Quizá, un rasgo de nuestro tiempo sea ese uso cínico de la revolución, en las declaraciones públicas de dirigentes o gobernantes que en verdad ya no creen en ella.

Por supuesto, para quien conoce la historia de las izquierdas a lo largo del siglo XX, hay rasgos que se repiten: el espíritu faccioso, la religión política, la entronización del líder, la voluntad totalitaria. Pero esas creencias, desde los 30 y los 40 , se teñían del espíritu de la tragedia; la guerra estaba ahí como un límite real y el compromiso revolucionario implicaba sacrificios y riesgos.
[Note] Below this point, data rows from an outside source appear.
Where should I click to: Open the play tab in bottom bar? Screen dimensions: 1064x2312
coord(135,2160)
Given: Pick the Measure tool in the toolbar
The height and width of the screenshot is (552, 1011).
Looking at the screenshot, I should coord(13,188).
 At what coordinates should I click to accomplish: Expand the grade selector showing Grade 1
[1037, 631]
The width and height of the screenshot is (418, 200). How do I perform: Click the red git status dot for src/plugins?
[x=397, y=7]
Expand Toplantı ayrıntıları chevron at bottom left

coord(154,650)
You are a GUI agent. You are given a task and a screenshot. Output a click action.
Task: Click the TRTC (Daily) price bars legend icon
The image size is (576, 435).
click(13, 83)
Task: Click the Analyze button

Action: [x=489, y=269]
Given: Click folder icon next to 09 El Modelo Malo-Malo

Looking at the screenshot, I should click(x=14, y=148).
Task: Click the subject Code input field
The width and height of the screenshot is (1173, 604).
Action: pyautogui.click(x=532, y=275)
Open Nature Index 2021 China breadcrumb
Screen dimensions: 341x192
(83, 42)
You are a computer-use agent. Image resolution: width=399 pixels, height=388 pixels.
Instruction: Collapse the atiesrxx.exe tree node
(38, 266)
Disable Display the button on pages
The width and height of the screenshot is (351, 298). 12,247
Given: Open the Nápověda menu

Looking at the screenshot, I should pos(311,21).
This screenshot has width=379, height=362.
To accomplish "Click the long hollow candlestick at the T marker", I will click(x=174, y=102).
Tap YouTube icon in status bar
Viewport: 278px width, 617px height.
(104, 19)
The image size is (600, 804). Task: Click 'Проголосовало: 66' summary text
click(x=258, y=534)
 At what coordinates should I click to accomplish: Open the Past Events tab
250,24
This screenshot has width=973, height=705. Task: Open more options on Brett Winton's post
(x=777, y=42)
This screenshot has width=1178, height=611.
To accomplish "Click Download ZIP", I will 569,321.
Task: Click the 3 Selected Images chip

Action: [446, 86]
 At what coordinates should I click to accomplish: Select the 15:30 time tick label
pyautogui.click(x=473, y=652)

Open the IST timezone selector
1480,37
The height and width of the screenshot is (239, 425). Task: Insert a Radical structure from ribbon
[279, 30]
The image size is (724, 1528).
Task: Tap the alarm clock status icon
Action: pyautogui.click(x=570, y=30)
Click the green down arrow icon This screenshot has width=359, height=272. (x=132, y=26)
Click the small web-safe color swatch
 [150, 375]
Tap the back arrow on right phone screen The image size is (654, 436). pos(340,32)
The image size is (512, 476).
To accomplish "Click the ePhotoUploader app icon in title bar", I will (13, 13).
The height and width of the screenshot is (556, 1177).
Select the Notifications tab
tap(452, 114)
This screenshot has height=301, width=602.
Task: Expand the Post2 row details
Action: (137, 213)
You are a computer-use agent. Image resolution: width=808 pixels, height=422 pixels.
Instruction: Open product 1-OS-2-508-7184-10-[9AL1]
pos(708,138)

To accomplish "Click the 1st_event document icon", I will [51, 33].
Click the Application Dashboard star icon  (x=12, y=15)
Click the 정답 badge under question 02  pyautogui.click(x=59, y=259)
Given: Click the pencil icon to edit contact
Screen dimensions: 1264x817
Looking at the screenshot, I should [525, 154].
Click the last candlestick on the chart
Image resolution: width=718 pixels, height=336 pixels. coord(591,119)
Quizá, un rasgo de nuestro tiempo sea ese uso cínico de la revolución, en las declaraciones públicas de dirigentes o gobernantes que en verdad ya no creen en ella.

Finalmente, más allá del mito y los usos, se trata de recuperar, para la izquierda, una discusión sobre Cuba que sea la vez política y ética. Hay una consigna que se repite en la izquierda, casi como un mantra que cubre todo: “No hay que hacerle el juego a la derecha”. Me gustaría proponer otra: “No hay que hacerle el juego a los despotismos”, a las dictaduras, a los regímenes que aplastan las libertades. Es un compromiso real con el ideal de la democracia, que recupera un valor fundamental de la izquierda, que es la defensa de las víctimas, de los oprimidos, de los que ven cancelados sus derechos y su dignidad.